** Start of Given records **

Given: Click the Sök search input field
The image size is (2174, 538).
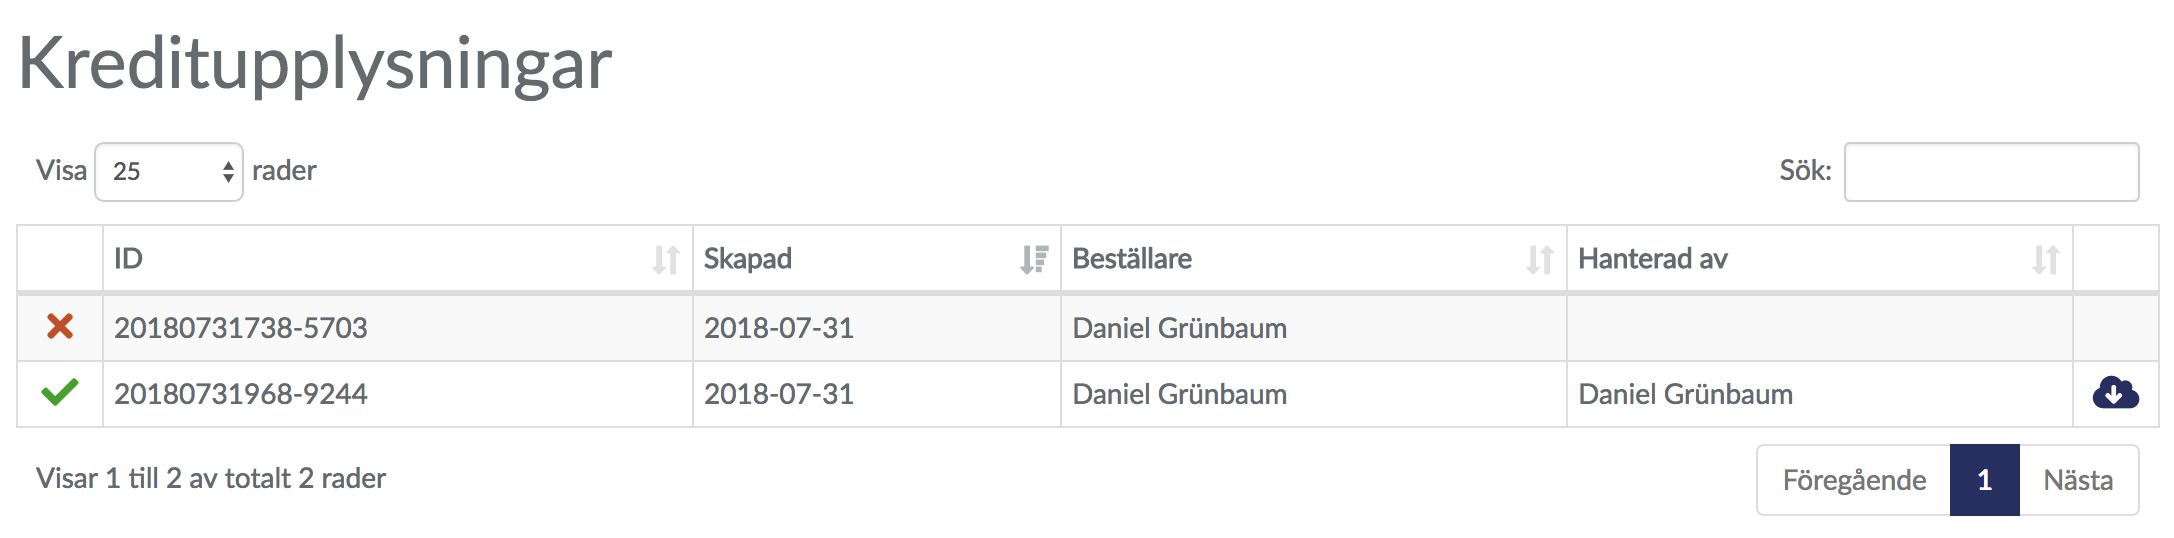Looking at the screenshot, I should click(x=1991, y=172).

** End of Given records **
** Start of Given records **

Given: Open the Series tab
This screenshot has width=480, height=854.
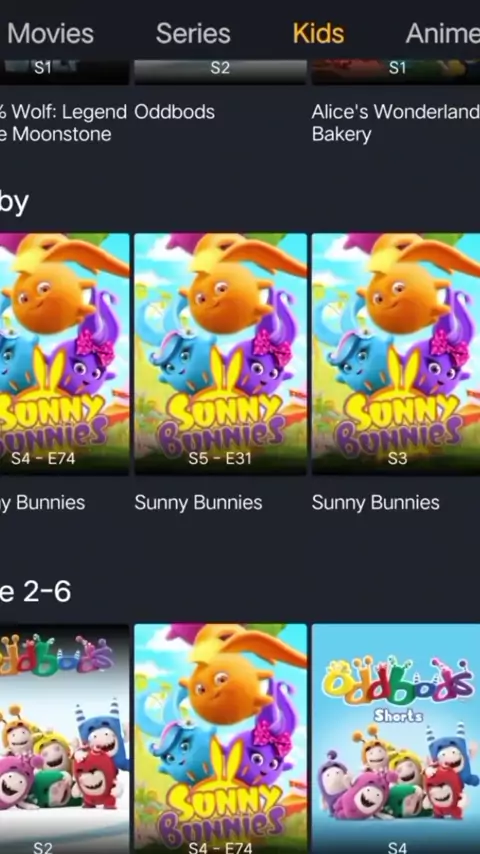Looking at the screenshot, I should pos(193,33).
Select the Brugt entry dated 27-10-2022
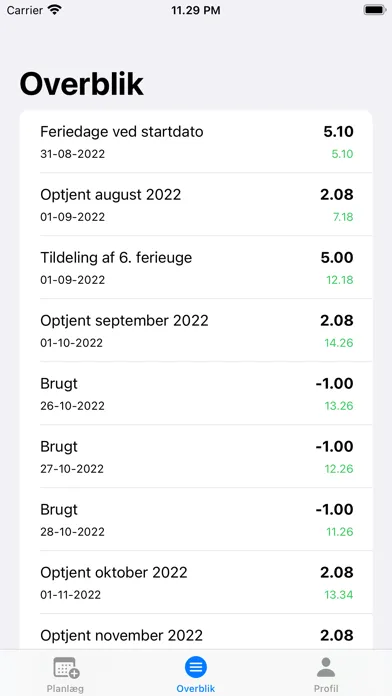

** End of Given records **

Instructions for the task: Change "Series" to "Settings" in the rows from the line containing "Given: Open the Series tab" through the line containing "Select the Brugt entry dated 27-10-2022", keeping everything else the same and giving only those lines. Leave the pictures out of your answer.

Reply:
Given: Open the Settings tab
This screenshot has width=480, height=854.
Looking at the screenshot, I should pos(193,33).
Select the Brugt entry dated 27-10-2022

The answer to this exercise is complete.